Figure 2. Chemical structure of SPL7013 and SPL7115.

(A) Structure of G4 L-lysine dendrimer with DNAA surface groups and formula weight 16,582. (B) Structure of G2 L-lysine dendrimer with DNAA surface groups and formula weight 4,187.

Figure 3. Formulated SPL7013, VivaGel®, protects against HSV-2 infection and does not increase susceptibility to HSV-2 in the mouse HSV-2 vaginal transmission model.

(A) VivaGel® provides prolonged protection against HSV-2 infection. VivaGel® (or PBS control) was delivered vaginally to groups of 10 mice and the viral challenge (10 ID₅₀) was delivered later at the times indicated. The viral inoculum infected 49 out of 50 control animals. (B) VivaGel® does not increase susceptibility to HSV-2. Groups of 40 mice were exposed to a single dose of VivaGel® and HEC placebo gel and after 12 h were challenged with a low dose (0.1 ID₅₀) HSV-2 inoculum. As previously reported , animals exposed to nonoxynol-9 and several other candidate microbicide detergents become more susceptible to infection for many hours after exposure reaching a peak at about 12 h after a single exposure. The increase in susceptibility, as shown by the range bar, indicates the expected increase in vaginal transmission rate for a low-dose viral inoculum. In contrast 12 h after exposure to VivaGel® fewer animals were infected than in PBS control animals.

Figure 4. Mechanism of action studies of SPL7013 and SPL7115.

(A) Inhibition of recombinant HIV-1 RT by dendrimers as determined using a heteropolymeric template-primer in the presence of 0.1 mg/ml BSA and 0.01% IGEPAL to prevent nonspecific binding of dendrimers to the RT. Data represent the mean of four independent assays. Error bars denote standard error of the mean. (B) Time of addition study performed in the TZM-bl indicator cell line with 20 and 100 µg/ml of SPL7115 and SPL7013. AMD3100 and nevirapine were included as controls for an entry and HIV-1 RT inhibitor, respectively. Data is a representative assay from one of three independent assays. (C) Inhibition of R5 and X4 gp120 mediated cell-to-cell fusion by SPL7013 and (D) SPL7115. Data from fusion assays are the average from at least three independent assays. Error bars denote standard error of the mean.

Figure 5. Electrostatic surface views of dendrimer and gp120 models.

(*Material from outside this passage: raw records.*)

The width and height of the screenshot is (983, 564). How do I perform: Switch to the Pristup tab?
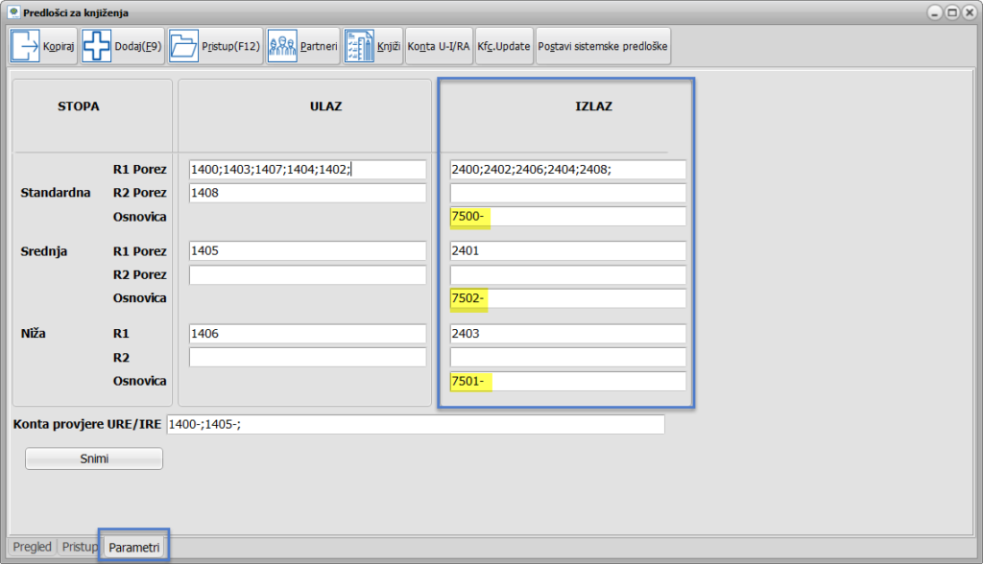79,547
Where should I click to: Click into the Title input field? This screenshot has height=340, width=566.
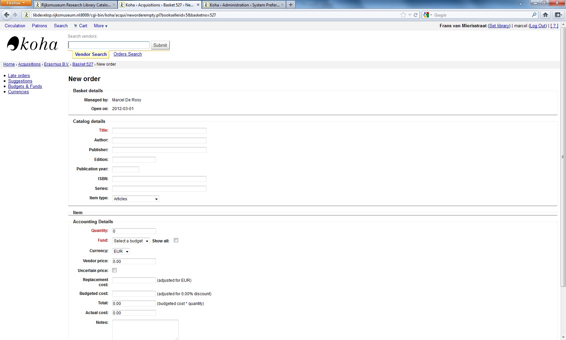(x=159, y=131)
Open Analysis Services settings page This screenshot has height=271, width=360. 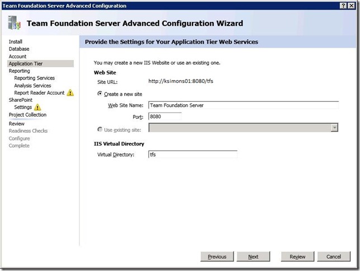pos(33,86)
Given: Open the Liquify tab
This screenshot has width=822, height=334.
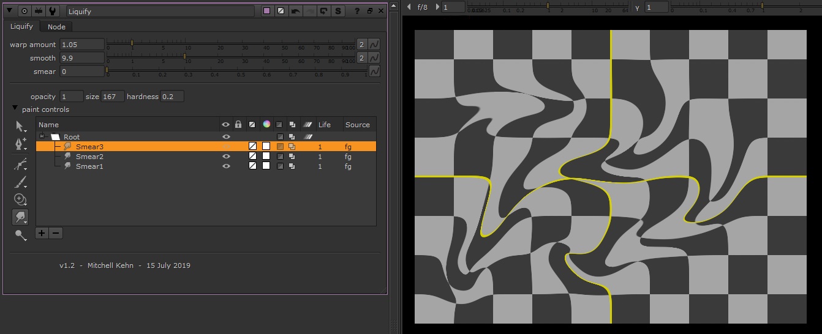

(A) Models of the G2 (SPL7115) and G4 (SPL7013) dendrimers taken from the last frame of a molecular dynamics simulation . Two views are shown (top and bottom) rotated by 180° around the long axis of the dendrimer. (B) Two views (rotated by 180°) of the homology model of the DRNL wild-type gp120. CD4 binding site is denoted by a yellow outline and conserved residues K121, R325, R417, K419 and K430 in the CD4i domain are indicated. (C) Side-view of the DRNL gp120 trimer with the V3 loops pointing towards the target cell membrane. The space between the gp120 monomers would normally be occupied by gp41. (D) End-on view of the DRNL gp120 trimer with the V3 loops facing the viewer. Predicted position of gp41 monomers are marked by an asterisk. In all views, the solvent-accessible surfaces are mapped with regions of negative (red) and positive (blue) electrostatic potential (charge).